I'm in my 2ww (2 week wait) for my last break cycle before doing IVF. Today is 9dpo (days post ovulation) and my usual luteal phase (2nd half of my cycle) is about 14 days on unmedicated cycles. So, that means I have about a week more before AF should be here or is officially late. By far, the hardest part of the 2ww. You start looking for symptoms of pg or AF's arrival. You check the toilet paper for red. You wonder if it's too early to POAS.
This time it's just a little bit harder. Why? Well, let me step back for a moment and explain a little bit more. I've been seeing an acupuncturist for about 7 months now to help with this whole IF deal. In the TCM (traditional chinese medicine) world, a diagnosis is made partly by feeling the patient's pulses. Not in the western sense, but 3 levels of pulses. The quality of the pulses tells the practioner what is going on with the patient and helps her to understand where the needles need to be placed to bring the patient into a more balanced state. When a patient is pregnant, the pulse takes on a 'slippery' feel to it. When I was pregnant in March, my acupuncturist confirmed that my pulse was "very slippery". In the hellish week between ultrasounds when we were waiting to see if the weak heartbeat we'd seen had improved or was gone (it was gone) she didn't find my pulse to be quite as slippery, although she didn't come right out and say that, bless her.

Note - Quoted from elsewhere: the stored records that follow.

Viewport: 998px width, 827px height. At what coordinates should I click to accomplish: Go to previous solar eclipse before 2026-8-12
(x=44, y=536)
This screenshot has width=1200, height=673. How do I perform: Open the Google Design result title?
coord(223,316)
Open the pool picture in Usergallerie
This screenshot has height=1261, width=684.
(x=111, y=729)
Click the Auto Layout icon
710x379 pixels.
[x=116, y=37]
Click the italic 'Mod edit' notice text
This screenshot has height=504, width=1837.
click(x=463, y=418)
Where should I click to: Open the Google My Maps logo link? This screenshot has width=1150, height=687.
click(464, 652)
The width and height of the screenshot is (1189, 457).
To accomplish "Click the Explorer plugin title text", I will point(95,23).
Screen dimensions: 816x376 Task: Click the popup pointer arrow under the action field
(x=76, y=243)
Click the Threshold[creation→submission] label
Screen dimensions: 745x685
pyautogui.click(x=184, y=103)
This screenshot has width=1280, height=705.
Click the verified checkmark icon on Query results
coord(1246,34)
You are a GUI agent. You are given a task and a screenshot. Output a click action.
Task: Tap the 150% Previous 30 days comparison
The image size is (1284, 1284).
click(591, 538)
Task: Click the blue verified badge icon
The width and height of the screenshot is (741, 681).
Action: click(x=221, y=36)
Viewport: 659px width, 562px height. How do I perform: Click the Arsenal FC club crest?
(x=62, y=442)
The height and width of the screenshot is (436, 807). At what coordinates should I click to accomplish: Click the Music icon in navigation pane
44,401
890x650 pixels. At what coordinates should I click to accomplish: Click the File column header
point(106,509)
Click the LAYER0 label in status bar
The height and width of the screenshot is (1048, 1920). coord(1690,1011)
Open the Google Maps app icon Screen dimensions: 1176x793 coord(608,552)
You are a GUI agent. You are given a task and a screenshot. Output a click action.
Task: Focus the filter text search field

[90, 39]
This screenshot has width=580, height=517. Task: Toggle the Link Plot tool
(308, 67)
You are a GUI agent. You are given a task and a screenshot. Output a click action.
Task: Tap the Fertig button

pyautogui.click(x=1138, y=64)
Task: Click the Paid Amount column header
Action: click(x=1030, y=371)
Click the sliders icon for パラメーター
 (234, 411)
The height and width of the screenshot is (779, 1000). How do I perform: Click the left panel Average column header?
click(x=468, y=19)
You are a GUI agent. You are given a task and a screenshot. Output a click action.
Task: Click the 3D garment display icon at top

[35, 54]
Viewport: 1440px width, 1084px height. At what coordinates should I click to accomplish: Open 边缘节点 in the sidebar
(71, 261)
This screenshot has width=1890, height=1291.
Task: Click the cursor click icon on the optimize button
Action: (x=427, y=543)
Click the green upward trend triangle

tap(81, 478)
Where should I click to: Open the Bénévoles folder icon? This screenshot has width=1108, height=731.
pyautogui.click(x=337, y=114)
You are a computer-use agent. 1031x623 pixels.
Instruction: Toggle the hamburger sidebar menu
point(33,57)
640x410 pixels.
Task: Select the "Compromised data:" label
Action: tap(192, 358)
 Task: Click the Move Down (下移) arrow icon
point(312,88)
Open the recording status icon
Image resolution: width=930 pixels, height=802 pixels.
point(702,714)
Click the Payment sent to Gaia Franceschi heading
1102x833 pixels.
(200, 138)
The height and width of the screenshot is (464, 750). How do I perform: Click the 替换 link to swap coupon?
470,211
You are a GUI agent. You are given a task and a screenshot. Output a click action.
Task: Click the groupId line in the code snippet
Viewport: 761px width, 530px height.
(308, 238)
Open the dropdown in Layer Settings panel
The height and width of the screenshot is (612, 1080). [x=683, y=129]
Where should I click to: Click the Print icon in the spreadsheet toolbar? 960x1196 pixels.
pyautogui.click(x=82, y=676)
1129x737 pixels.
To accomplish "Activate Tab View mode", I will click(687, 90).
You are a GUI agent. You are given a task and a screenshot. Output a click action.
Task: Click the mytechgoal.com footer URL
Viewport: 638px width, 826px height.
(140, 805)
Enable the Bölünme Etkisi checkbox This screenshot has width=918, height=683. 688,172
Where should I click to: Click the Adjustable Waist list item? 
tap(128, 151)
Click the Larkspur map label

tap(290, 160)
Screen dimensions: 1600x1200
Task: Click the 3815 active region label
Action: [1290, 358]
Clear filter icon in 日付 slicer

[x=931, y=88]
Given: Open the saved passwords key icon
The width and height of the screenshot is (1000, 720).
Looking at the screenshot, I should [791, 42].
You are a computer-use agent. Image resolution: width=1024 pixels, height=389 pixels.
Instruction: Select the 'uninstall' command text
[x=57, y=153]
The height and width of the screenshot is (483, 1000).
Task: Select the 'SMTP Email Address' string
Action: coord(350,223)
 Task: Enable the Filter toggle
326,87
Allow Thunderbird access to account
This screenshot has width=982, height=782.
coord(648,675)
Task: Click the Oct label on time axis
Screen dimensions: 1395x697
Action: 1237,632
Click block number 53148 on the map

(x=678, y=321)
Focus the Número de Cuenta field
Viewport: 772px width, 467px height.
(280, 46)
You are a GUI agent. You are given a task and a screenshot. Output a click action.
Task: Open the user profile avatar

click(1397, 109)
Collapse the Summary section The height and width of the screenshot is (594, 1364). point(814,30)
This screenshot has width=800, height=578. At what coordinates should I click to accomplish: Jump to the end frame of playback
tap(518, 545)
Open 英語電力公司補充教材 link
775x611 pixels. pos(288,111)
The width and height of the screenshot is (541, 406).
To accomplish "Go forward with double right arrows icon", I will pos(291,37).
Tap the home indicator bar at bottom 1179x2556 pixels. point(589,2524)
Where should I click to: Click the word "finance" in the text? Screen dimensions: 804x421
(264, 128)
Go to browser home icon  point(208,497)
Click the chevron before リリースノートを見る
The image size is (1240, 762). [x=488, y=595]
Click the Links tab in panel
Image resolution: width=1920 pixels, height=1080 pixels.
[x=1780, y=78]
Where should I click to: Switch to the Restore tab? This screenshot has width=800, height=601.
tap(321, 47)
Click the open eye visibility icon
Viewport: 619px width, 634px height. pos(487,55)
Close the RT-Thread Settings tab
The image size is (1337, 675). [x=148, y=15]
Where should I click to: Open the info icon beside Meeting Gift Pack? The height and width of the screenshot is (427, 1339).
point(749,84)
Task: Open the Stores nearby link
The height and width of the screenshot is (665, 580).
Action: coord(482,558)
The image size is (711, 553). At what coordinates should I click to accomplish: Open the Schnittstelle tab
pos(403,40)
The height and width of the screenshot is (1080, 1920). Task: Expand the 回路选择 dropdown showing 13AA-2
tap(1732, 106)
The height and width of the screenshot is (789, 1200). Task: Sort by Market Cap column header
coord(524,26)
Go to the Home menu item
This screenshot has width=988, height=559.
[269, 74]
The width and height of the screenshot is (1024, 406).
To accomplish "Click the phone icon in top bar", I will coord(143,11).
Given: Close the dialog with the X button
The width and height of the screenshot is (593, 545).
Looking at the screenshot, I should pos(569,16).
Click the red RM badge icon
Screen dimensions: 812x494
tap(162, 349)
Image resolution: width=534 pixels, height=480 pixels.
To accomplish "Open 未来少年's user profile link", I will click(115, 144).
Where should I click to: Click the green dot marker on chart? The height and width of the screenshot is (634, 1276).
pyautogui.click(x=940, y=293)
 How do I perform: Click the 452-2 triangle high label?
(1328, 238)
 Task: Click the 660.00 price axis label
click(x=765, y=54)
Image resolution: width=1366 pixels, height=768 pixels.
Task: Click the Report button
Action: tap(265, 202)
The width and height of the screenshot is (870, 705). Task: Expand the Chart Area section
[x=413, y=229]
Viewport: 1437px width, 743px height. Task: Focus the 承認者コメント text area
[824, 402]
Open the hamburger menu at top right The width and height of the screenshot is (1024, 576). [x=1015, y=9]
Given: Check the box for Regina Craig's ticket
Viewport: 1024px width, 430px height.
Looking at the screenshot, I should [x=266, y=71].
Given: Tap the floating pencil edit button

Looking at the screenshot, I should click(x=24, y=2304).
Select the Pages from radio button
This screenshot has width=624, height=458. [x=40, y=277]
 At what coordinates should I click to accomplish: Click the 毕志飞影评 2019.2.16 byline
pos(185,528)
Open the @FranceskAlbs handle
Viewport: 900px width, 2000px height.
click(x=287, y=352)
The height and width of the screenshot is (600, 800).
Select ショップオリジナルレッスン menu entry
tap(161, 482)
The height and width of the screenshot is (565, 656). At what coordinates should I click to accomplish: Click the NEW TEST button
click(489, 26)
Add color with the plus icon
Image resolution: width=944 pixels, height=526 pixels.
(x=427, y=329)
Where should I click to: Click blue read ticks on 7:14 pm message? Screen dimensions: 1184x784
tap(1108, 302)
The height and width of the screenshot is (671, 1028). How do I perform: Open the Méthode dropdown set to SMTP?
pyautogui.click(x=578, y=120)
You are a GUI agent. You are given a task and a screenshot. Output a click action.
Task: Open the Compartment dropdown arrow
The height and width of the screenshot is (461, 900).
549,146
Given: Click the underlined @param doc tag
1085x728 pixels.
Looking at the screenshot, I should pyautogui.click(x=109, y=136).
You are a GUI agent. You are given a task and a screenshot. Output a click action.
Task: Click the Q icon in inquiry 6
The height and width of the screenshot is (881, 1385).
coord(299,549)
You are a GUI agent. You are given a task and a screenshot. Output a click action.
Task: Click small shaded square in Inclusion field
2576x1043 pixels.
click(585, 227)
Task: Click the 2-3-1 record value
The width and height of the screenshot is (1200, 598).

Ok, fast forward to this week. I went in on Wednesday for my weekly treatment. A few hours before the appointment, I had this thought sort of pop into my head that I should see if she can feel a slippery pulse. No good reason to suspect anything really, but the thought was there, so I honored my 'inner voice' and asked. I think I was wanting her to say that the pulse wasn't slippery so I could relax for the rest of my 2ww, expecting AF and gearing up emotionally for the IVF. What happened was that she felt something, but not clearly slippery. She said it could go either way, but that "something was happening in there". Since the needle placement she was going to do would not be a good idea if I was pg, she tried to see if she could make it more clear by placing a few needles to bring up my Kidney pulse a bit. It was still unclear a bit so to be on the safe side, she opted NOT to do the treatment she had originally planned. We went with a treatment that is good for early pg instead. After the needles had been in for a while, she came back to take them out and check my pulses again to see how I had reacted to the treatment. She commented that things were much stronger, but didn't specifically say the slippery pulse was stronger. BUT, she then asked me if we'd want to know the gender. (In TCM, if the Kidney pulse is stronger on the right, it's a girl, if it's stronger on the left, it's a boy. Not 100% precise, but her stats are more like 85% accuracy - pretty good in my book. And, she was right about the pg in March being a girl, it was confirmed by DNA analysis post D&C.) I said, sure we'll want to know [when I get pg]. Her response was, "if you're pregnant, it's a girl." WHOA! I was fine with the 50/50 chance based on the possible slippery pulse, but this threw me for a loop. How could she think she felt a stronger pulse if there wasn't an embryo in there working on implanting???
See, now my 2ww just got harder because I have to wait another week with this wondering and hoping. I refuse to test early because I never want to see a BFN (big fat NEGATIVE) again, so I want to wait at least until the day AF is due (Thursday/Friday) to test. So, now I wait, and wait, and wait. Waiting sucks - hard.